15 Ekim 2021 Cuma, Yeni Akit
Beyrut limanında 4 Ağustos 2020’de gerçekleşen büyük patlamayla ilgili soruşturmalar devam ediyor. Ancak yapılan soruşturmaların ve gösterilen tepkilerin birtakım sıkıntılara ve rahatsızlıklara da neden olduğu görülüyor.

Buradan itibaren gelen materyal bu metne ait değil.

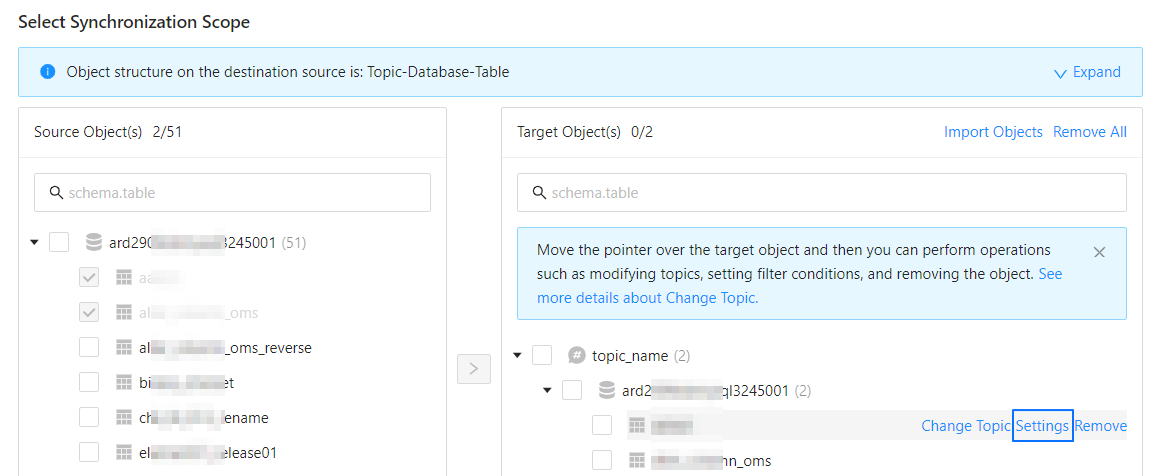Click the table icon beside the oms_reverse row
Image resolution: width=1152 pixels, height=476 pixels.
124,347
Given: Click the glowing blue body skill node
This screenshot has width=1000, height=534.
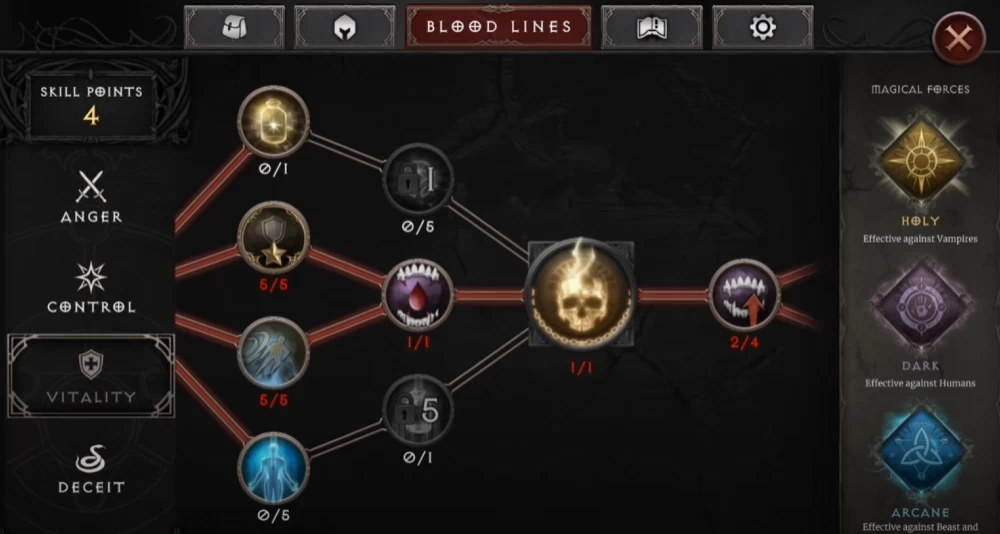Looking at the screenshot, I should point(274,468).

Belirtilen tarihte, Beyrut limanında bekletilen 2750 ton miktarındaki amonyum nitratın alev alması sonucu meydana gelen büyük patlama bütün şehri feci şekilde sarsmış, liman çevresinde büyük hasara neden olmuştu. 207 insan hayatını kaybederken 15 bin civarında insan da yaralanmıştı. Maddi hasarın belirlenmesi için aylarca çalışma yapıldı. Kesin rakamlar ortaya çıkarılmış değil ama yapılan çalışmalardan çıkan sonuçlara göre 15 milyar dolar civarında bir maddi hasar meydana geldiği tahmin ediliyor. Şehri adeta şiddetli bir deprem gibi sarsan patlama çok sayıda binanın yıkılmasına yol açtığı için 300 bin kişi de bu yüzden evsiz kalmıştı.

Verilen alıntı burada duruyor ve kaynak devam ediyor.